Given text:
◇ ◇ ◇ ◇ ◇ ◇ ◇

Two new RUSTSEC advisories landed between 2026-06-18 and 2026-06-30
that started failing every PR's `cargo audit` step:
- RUSTSEC-2026-0185 (quinn-proto 0.11.14): remote memory exhaustion via
unbounded out-of-order stream reassembly. Patched in 0.11.15 (semver-
compatible). `cargo update -p quinn-proto`, no API change.
- RUSTSEC-2026-0189 (rmcp 0.16.0): DNS rebinding in Streamable HTTP
server transport due to missing Host-header validation. Patched in
rmcp >= 1.4.0, which is a major API jump from our pin (rmcp shipped
0.x -> 1.x -> 2.x in three months and the migration touches every
tool handler + the auth middleware just landed in #92).

◇ ◇ ◇ ◇ ◇ ◇ ◇

Exercise tasks:
a. Reproduce, word for word, the stretch of the RUSTSEC advisory text from "Two new RUSTSEC" through "no API change.".
b. Carry on the text about the two RUSTSEC advisories from the point at which it ends.

Entries from a data source
◇ ◇ ◇ ◇ ◇ ◇ ◇

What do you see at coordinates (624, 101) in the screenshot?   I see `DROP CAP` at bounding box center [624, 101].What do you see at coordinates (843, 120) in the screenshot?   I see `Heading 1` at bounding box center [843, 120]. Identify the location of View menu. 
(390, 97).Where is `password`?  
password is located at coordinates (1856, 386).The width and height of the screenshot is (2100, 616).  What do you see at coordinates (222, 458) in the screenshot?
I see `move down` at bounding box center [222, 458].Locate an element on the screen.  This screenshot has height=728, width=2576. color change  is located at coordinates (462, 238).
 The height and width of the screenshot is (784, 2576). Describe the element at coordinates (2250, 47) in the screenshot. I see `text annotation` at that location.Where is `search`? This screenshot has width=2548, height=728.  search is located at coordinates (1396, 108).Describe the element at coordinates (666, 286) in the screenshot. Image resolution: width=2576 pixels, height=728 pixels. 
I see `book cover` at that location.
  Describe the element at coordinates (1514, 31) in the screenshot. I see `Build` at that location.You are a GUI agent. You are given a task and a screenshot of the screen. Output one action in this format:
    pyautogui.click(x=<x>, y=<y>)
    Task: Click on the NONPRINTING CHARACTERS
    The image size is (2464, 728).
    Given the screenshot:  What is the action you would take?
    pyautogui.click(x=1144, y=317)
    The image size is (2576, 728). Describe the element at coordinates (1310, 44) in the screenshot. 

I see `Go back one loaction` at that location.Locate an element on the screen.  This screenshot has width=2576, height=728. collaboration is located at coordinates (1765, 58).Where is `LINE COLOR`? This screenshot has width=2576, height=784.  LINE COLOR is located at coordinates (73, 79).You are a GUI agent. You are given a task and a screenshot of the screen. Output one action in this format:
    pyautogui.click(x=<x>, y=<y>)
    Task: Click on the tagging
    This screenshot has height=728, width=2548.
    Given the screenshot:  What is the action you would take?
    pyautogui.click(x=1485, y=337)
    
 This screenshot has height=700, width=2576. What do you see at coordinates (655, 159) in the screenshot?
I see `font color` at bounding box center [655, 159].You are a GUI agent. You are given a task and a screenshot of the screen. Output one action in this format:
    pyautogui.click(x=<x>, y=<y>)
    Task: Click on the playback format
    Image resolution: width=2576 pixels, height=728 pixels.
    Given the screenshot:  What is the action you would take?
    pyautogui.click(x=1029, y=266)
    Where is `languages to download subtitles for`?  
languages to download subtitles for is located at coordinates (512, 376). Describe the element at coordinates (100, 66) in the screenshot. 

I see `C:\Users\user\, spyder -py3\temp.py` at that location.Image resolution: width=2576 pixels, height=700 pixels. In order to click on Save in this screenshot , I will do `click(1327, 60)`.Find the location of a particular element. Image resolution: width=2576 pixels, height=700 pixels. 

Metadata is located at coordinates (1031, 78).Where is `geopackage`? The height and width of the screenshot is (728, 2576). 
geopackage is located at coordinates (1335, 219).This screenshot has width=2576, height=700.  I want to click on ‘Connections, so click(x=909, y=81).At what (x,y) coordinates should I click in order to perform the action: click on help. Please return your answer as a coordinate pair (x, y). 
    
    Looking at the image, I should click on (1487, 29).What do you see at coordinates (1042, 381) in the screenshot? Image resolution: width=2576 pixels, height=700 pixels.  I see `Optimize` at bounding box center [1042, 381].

◇ ◇ ◇ ◇ ◇ ◇ ◇

Response list:
a.
Two new RUSTSEC advisories landed between 2026-06-18 and 2026-06-30
that started failing every PR's `cargo audit` step:
- RUSTSEC-2026-0185 (quinn-proto 0.11.14): remote memory exhaustion via
unbounded out-of-order stream reassembly. Patched in 0.11.15 (semver-
compatible). `cargo update -p quinn-proto`, no API change.

b.
Added to ignore with justification: our MCP server is exposed at a
public hostname behind orca's TLS-terminating ingress with per-tenant
bearer auth. The attack model (browser DNS-rebinding into a victim's
localhost MCP server) doesn't apply to a public-hostname deployment.
Defense-in-depth Host-header validation remains worthwhile, tracked
as a multi-hour M7.3 follow-up to migrate rmcp 0.16 -> 2.x.
Unblocks #96 and #94.